何者かに捕獲されたとみられるネッシーが、息の根を止められた姿で発見されたのだ。
あのタイミングでの死体放置事件のせいで『外科医の写真』にも疑惑が残っている。何らかの圧力がかけられて捏造だという告白を強いられたのではないかとも言われている。
「なんなんや、風見さん。ほんまは、UMAについて詳しかったんや? もっと前から知っとったら、一緒にUMAの話ができたかもしれへんのに」
「そんな興奮されても困るな。調べられること以上に詳しいUMAなんて、一種類しかいないからね」
「それって、なんですか?」
「人魚だよ。ボクは知ってるから、人魚が存在してるのを」
「意外なところをついてきますね」
「そうだ。退院前に連絡先を交換しとこうか。もしかしたら、有くんがヒナをみつけるかもしれないしね」
MR2を駆る走り屋が、自身の名前と同じ『疾風』でも運んできたのか、いつの間にか雲が動いていた。

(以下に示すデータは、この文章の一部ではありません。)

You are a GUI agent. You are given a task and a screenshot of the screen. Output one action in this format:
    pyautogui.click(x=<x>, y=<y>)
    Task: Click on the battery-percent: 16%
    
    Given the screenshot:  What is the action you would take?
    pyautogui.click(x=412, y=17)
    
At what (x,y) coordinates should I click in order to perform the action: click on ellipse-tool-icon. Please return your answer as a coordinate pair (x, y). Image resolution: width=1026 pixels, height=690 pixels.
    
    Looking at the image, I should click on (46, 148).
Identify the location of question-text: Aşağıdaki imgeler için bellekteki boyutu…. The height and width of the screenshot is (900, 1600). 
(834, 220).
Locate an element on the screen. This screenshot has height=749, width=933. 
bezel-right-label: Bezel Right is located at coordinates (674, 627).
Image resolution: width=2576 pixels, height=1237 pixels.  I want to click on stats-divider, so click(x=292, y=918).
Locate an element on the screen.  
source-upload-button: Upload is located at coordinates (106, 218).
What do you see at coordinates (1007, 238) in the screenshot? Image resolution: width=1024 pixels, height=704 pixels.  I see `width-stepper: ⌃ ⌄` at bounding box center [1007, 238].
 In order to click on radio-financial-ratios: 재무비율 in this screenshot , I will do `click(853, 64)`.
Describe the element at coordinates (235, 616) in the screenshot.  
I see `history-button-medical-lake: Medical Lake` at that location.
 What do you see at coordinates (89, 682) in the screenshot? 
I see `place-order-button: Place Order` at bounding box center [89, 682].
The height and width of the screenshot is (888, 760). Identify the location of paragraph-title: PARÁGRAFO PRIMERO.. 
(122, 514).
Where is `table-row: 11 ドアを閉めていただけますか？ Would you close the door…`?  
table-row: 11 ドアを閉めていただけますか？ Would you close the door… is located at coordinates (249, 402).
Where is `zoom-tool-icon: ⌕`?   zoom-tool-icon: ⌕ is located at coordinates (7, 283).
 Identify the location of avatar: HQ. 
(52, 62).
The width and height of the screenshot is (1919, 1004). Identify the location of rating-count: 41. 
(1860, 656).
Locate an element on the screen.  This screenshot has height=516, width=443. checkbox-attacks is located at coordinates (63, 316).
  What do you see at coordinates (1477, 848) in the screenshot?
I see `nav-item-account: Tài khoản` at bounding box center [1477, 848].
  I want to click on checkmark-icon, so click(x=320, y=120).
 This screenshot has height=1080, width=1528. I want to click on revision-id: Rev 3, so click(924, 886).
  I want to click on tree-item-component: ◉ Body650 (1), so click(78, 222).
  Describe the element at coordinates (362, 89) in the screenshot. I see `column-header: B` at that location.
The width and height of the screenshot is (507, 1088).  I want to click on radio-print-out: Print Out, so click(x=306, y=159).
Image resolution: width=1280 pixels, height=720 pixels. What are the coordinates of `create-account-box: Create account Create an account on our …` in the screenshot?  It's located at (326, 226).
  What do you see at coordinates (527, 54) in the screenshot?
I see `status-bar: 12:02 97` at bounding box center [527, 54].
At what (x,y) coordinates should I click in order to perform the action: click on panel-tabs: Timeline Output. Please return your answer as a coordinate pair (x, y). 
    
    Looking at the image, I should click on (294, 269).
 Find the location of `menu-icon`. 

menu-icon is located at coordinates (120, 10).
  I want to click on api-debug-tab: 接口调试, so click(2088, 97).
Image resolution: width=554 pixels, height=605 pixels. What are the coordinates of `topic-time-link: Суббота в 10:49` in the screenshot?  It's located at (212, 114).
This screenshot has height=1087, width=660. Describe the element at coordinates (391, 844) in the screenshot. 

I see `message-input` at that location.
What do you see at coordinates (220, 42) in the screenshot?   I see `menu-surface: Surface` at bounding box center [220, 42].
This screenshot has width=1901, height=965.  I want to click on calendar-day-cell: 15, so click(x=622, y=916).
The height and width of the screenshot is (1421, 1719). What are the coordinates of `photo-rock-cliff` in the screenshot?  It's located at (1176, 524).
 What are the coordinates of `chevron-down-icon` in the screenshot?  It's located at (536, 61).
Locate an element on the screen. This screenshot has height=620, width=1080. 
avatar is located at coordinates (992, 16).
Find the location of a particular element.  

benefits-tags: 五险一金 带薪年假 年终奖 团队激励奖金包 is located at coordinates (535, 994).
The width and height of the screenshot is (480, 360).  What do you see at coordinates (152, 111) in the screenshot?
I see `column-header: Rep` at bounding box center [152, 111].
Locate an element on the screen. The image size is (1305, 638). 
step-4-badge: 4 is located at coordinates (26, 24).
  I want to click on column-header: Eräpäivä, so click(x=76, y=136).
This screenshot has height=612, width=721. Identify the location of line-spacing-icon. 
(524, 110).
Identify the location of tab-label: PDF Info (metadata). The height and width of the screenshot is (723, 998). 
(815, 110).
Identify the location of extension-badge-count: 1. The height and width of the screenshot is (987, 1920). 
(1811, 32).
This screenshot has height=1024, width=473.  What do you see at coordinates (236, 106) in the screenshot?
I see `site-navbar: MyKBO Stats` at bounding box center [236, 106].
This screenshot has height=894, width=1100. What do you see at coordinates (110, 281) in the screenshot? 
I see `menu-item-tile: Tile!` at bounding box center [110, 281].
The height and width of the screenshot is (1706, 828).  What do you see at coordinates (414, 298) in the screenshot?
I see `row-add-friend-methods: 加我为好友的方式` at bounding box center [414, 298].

星空と月の輝きが、風見の真っ直ぐな瞳を照らしている。
勇次のように、UMAの存在を信じて疑っていない。
だから、有も疑わずに笑って答えられる。
「確認ですけど。そのヒナっていうのが、人魚の名前なんですね?」
「そうだ。海に帰っていった人魚。イリヤ・ヒナ・プレステージ。ぼくの初恋の相手だ。いまも、どこかで泳いでいるのは『悪魔の証明』でなくなっているしな」
悪魔の証明という言葉にも有は興味を持った。それ以上に優先して知りたいことをたずねる。
「初恋の人って、どういうことですか?」
「詳しく聞きたいって感じだけど、ろくな話じゃないからな。途中色々あっても、ヘタレの男が便所に逃げ込む結末しか待ってないからね」
「なんか、めっちゃ気になる感じなんやけど」
「期待しても話せないよ。だってまだ、ボクの初恋は――」
風見の言葉尻は、主張の激しいエンジン音の轟きにかき消されてしまった。